The module runs on apache 2.2.22 with mpm prefork. Occasionally I am seeing
corruption of the output bucket brigade, primarily the ring pointers (link->next
and link->prev) ending up with strange values.
Having spent some time reading the source, I believe that apache provides no
protection to these pointers, and it's inherently unsafe for a bucket brigade
to be used by more than one thread (even if you are careful with allocators),
unless all callers provide their own mutex protection. As apache itself uses
the output bucket brigade without mutex protection, the output bucket brigade
can never be written to by other threads, and therefore ap_fwrite (to this
brigade) can never be safely by any thread other than the main thread. First
question: is this correct?
My module is currently structured as follows.

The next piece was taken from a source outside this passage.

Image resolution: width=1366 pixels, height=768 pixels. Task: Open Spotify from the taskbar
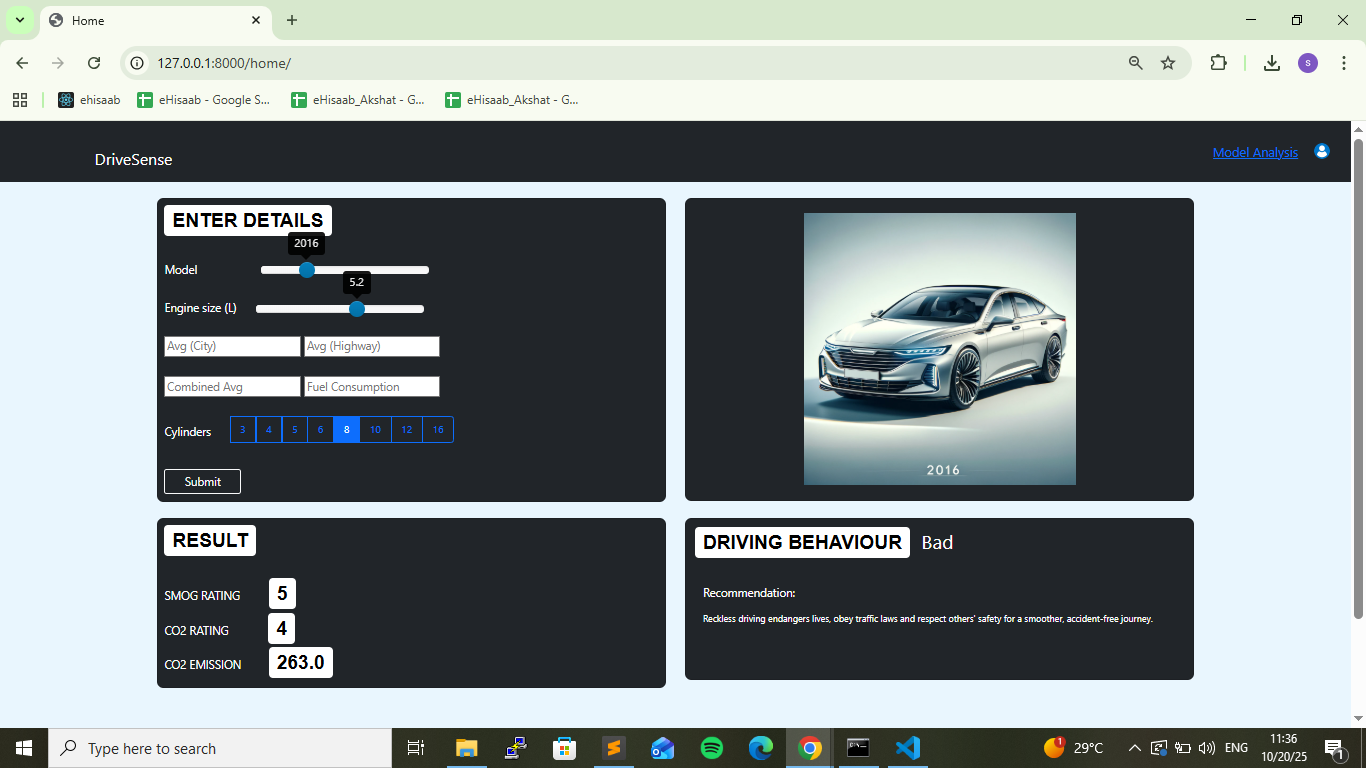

The main thread creates another thread for each request (the requests are long
running websocket connections).
The main thread does the following:
while (!done)
{
/* Blocking read */
apr_brigade_create;
ap_get_brigade;
apr_brigade_flatten;
/* Do stuff with the data */
blocking_socket_write;
}
The spawned thread does the following
while (!done)
{
blocking_socket_read;
/* do stuff with the data */
ap_fwrite(output_bucket_brigade);
}
Now, what I believe is happening is as follows. The blocking read in the main
thread at some point calls select(), and does not only do a read, but also also
a write of the data in the output bucket brigade. This removes a bucket from
the ring. If this is happens at the same time as the ap_fwrite in the spawned
thread adds something to the output ring, two threads will be accessing the
ring pointers at once.
What I can't figure out is how to fix this.
I can't put in a mutex to protect the ring pointers, because the access to the
ring pointers by apache is outside of my module.
I can't hold a mutex across the blocking read in the main thread, because
otherwise my module won't be able to write data to the output bucket brigade
whilst there is no input from the apache client; as the apache client may be
waiting for data to be sent to it, this could cause deadlock.
And I can't obviously see how to do the read in a non-blocking way.
Any ideas?
If I understand correctly, the main thread belongs to your module, i.e.
it is not a concise pseudo-code of the request processing in apache's code.
I don't see where the output brigade appears in the main thread. I think
this is critical, as the output_bucket_brigade is the data item shared
between the two threads. ap_get_brigade triggers the execution of the
chain of input filters. One of these input filters writes to the output
brigade?
Sorin